Infinita sconfitta, ferita aperta. Ormai divenuta cancrena, decomposizione sociale nell’entroterra calabrese, dove il patrimonio dei piccoli paesi, non reggono più il peso del loro abbandono. Dove le case chiuse o diroccate cedono il passo al tempo e alle intemperie, e sono più di quelle abitate, dove in tante vie stanno già crescendo le ortiche e i rovi.

Infinita sconfitta per noi ancora vivi, mentre assistiamo disarmati alla scomparsa di tanti anziani che continuano a morire a catenella; sconfitta per noi nel vedere che nelle loro case non entrerà più vita; dopo di loro, il vuoto, lo smarrimento di tanti figli, la mancanza di quel piccolo aiuto che gli davano le loro pensioni.

Ferita aperta per tanti di questi uomini e donne ancora rimasti, costretti a prodigarsi in piccoli lavoretti; 5 euro all’ora ad una madre di famiglia per pulire qualche casa o 20 al giorno per fare la badante. Mentre tanti uomini restano sospesi tra la birra al bar e una promessa di qualche giornata di lavoro, e poi costretti molte volte a prostrarsi per bisogno all’offerente di turno di spregiudicata inclinazione. Ferita che non può guarire è la nostra, cosparsa di sale, infetta dall’indifferenza.

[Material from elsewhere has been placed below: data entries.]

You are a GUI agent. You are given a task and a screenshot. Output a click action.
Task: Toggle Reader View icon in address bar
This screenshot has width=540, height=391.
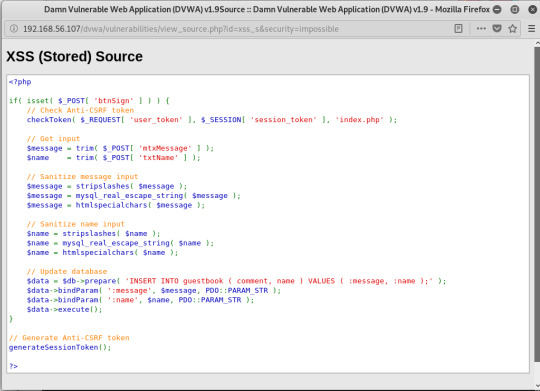point(458,29)
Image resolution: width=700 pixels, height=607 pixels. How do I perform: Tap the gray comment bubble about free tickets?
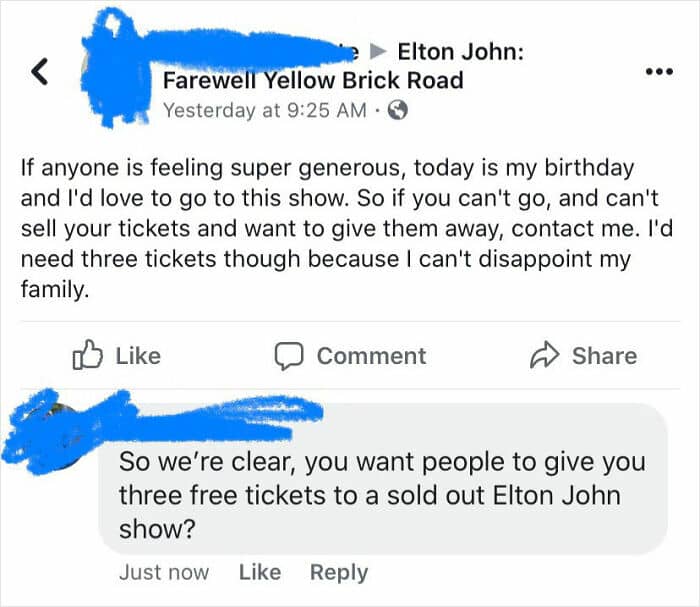(383, 478)
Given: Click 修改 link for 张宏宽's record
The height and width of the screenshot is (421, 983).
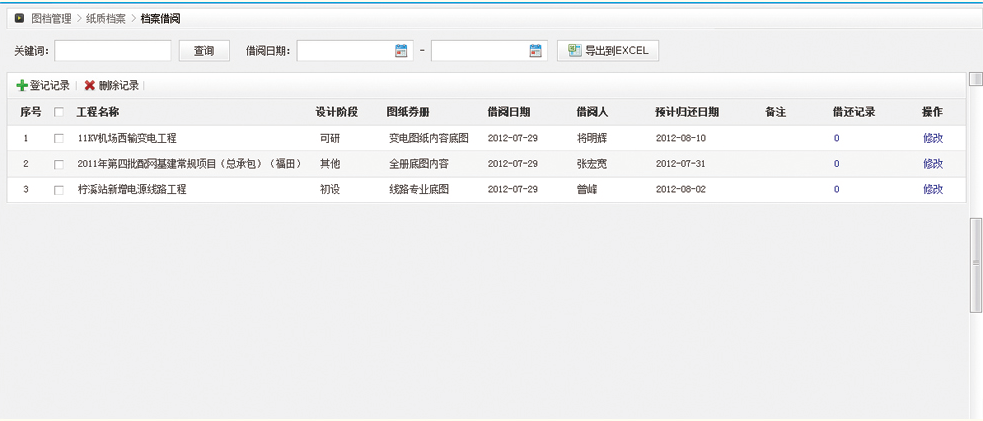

Infinita sconfitta, la nostra lenta agonia. Nella cultura del silenzio omertoso si continuerà a bruciare i nostri boschi, a riversare veleni in mare.

Infinita sconfitta, nell’immondizia di ogni genere lasciata ai bordi delle strade, nei boschi, nei fiumi. Ferita aperta che non guarisce, terra che sanguina, diverrà putrida sotto il velo nero della nostra infinita sconfitta.

Terra mia, speriamo che un giorno potrò dire che mi sono sbagliato, che avrai vinto sulle tue sconfitte e che le tue ferite aperte sono state guarite.